To answer your second question, you can simply 'save' any generated variable as a .mat file in your working directory (Current folder) which can be accessed later. So in your code, if the 'training eigenfaces' is given by the variable 'u', you can use the following:
save('eigenface.mat','u')
This creates a .mat file with the name eigenface.mat which contains the variable 'u', the eigenfaces. Note that this variable is saved in your Current Folder.
In a later instance when you are trying out with your test data, you can simply 'load' this variable:
load('eigenface.mat')
This automatically loads 'u' into your workspace.
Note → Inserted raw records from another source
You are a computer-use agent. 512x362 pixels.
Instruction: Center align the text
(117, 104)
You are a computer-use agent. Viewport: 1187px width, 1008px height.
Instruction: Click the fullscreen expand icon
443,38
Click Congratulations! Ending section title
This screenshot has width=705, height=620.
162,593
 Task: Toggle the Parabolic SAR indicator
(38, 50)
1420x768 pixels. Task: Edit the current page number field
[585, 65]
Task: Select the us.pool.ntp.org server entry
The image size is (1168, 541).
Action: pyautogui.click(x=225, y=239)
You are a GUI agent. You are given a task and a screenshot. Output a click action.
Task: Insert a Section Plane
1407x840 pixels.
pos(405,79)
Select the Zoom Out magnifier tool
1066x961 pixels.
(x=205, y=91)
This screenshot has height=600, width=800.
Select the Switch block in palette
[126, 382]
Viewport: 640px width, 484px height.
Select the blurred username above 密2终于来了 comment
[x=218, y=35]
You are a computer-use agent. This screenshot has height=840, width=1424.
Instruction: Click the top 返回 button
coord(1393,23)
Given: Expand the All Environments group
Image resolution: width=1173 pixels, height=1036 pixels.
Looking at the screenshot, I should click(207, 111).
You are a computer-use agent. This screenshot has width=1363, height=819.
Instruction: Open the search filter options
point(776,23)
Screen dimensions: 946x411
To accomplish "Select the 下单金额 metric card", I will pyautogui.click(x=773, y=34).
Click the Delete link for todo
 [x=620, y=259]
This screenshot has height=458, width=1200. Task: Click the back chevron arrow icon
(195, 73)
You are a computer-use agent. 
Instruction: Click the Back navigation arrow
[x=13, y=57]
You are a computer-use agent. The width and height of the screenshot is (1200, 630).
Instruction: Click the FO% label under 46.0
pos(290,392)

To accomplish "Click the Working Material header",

You can also save additional variables in the same .mat file if necessary
save('eigenface.mat','u','v'...)
The answer to the first question is that the code is simply not done running yet. Vectorizing the code (instead of using a for loop), as suggested in the comment section above can improve the speed significantly.
[EDIT]
Since the images are not very big, the code is not significantly slowed down by the first for loop. You can improve the performance of the rest of the code by vectorizing the code. Vectorized operations are faster than for-loops. This link might be useful in understanding vectorization:
http://www.mathworks.com/help/matlab/matlab_prog/vectorization.html
For example, the second for-loop can be replaced by the following vectorized form, as suggested in the comments
tempS = double(S);
meanS = mean(S,1);
stdS = std(S,0,1);
S = (tempS - meanS) ./ stdS;
Use MATLAB's timer functions tic and toc for finding how long the first for-loop alone is taking to execute. Add tic before the for loop and toc after it. If the time taken for 50 images is about 104 seconds, then it would be significantly more for 1200 images.